Data items:
########

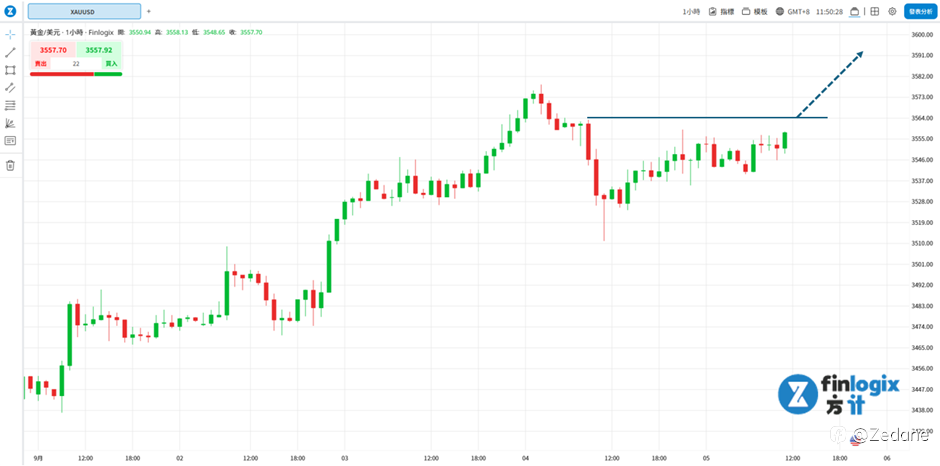This screenshot has height=466, width=940.
Task: Open chart settings gear icon
Action: point(892,11)
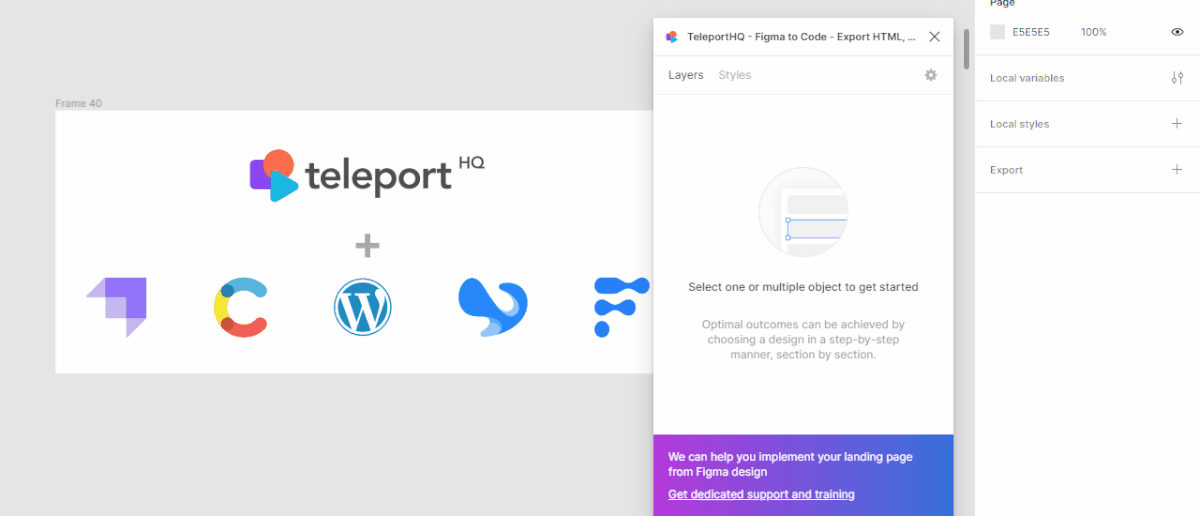The width and height of the screenshot is (1200, 516).
Task: Select the blue Caisy wave logo
Action: (x=492, y=307)
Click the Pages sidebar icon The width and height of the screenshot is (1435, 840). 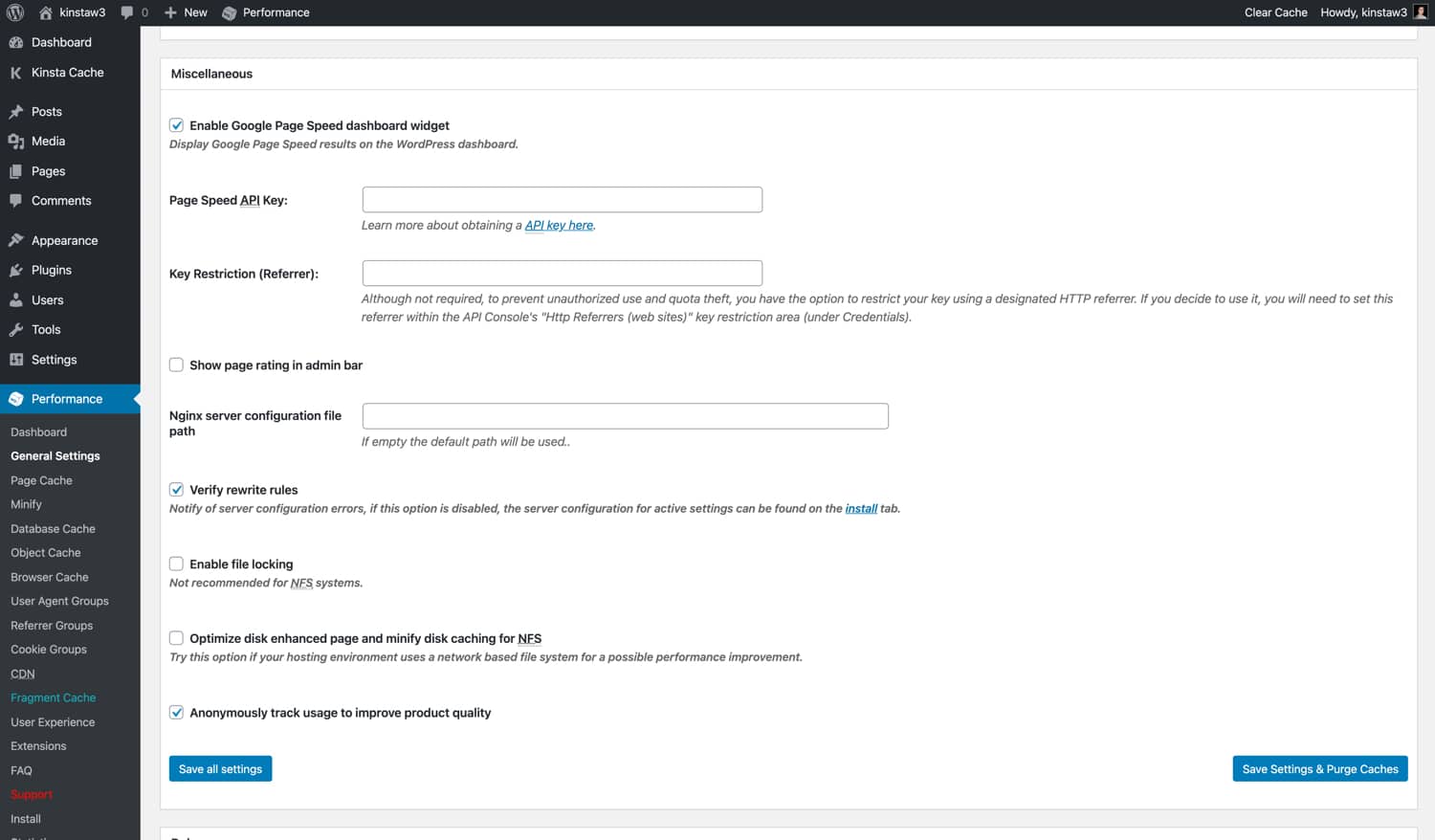[x=17, y=170]
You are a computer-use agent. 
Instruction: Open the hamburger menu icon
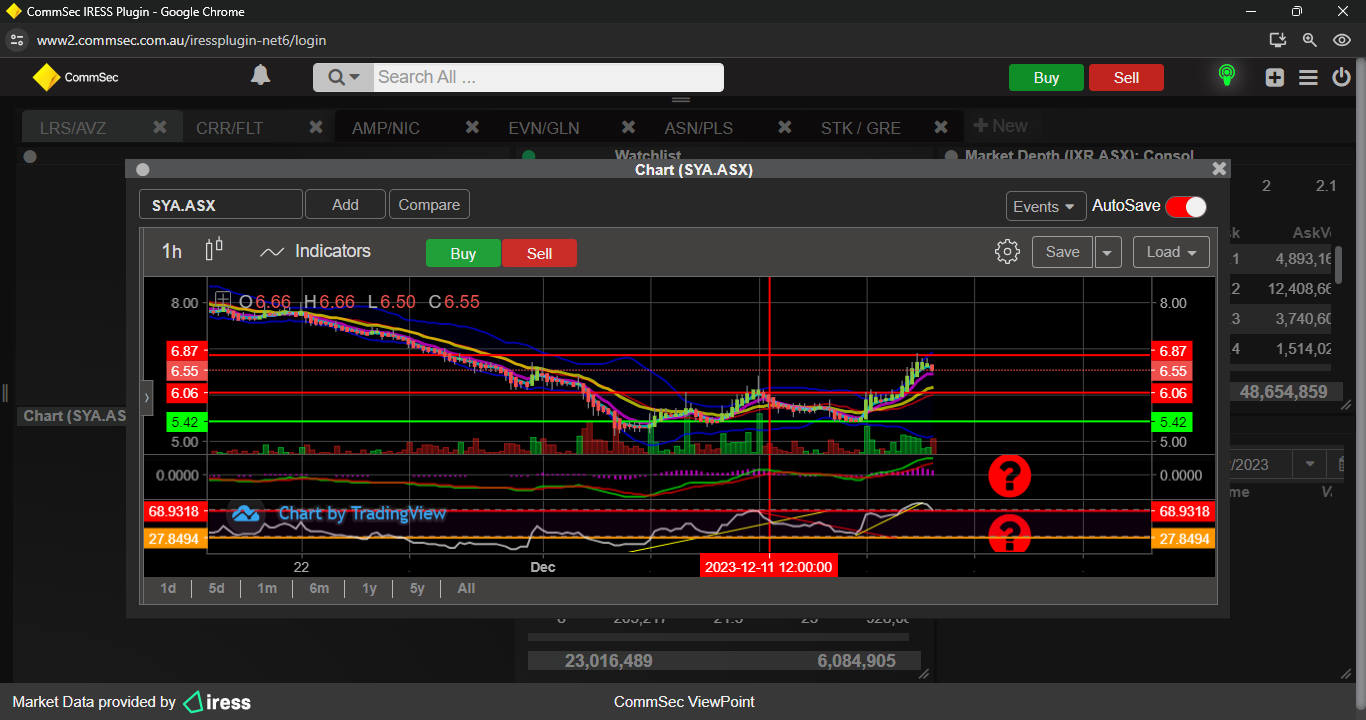[x=1308, y=78]
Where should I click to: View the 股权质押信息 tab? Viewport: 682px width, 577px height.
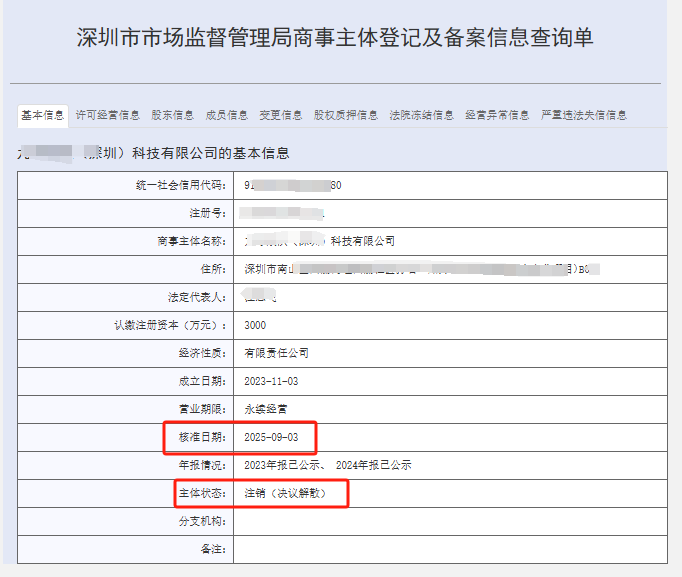[x=345, y=115]
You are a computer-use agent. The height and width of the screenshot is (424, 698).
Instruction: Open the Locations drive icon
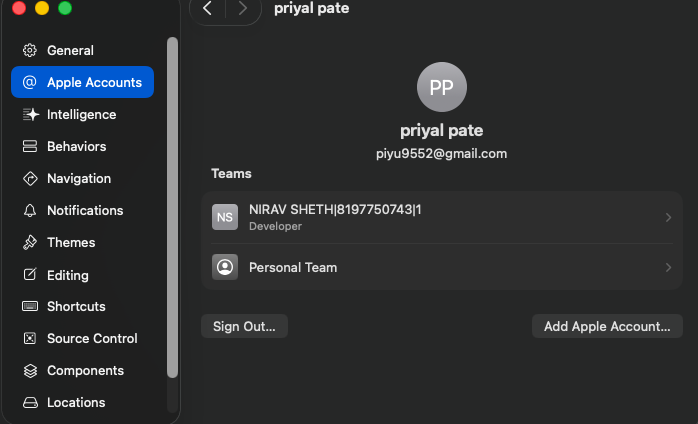[x=30, y=403]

########

→ **Exercise objective**:
A word-for-word copy is needed of the lines from the line holding "You are a computer-use agent. The" through the end of the records, both included, excluding every picture.

→ **Result of the exercise**:
You are a computer-use agent. The height and width of the screenshot is (424, 698).
Instruction: Open the Locations drive icon
[x=30, y=403]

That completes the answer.